What this task involves: Find every line in the material below that contains the word "element", and copy each of those lines in full.

* begin Records *

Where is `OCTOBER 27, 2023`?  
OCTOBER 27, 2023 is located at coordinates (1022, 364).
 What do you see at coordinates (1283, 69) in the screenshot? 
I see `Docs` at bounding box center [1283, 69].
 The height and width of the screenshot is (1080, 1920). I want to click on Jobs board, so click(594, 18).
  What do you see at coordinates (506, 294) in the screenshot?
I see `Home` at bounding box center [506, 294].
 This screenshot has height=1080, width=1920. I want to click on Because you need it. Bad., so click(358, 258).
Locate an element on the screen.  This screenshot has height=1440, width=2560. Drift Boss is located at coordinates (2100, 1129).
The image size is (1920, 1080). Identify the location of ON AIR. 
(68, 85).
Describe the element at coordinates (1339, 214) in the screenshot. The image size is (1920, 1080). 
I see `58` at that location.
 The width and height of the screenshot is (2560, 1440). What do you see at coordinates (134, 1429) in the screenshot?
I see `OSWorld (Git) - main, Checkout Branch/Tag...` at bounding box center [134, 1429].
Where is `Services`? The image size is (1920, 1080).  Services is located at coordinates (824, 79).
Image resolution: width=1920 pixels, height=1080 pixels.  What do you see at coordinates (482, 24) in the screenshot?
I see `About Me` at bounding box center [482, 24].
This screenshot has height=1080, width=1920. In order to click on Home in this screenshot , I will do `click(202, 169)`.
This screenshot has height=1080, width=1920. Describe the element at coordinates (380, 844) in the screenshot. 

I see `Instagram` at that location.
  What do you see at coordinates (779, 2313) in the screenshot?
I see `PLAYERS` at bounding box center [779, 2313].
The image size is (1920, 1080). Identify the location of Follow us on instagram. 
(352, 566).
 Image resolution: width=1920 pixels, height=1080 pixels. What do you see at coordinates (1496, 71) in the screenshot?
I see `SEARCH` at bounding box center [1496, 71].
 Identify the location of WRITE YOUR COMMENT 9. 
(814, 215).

* end Records *

Complete answer:
Locate an element on the screen.  This screenshot has height=1440, width=2560. Drift Boss is located at coordinates (2100, 1129).
Describe the element at coordinates (1339, 214) in the screenshot. The image size is (1920, 1080). 
This screenshot has height=1080, width=1920. Describe the element at coordinates (380, 844) in the screenshot. 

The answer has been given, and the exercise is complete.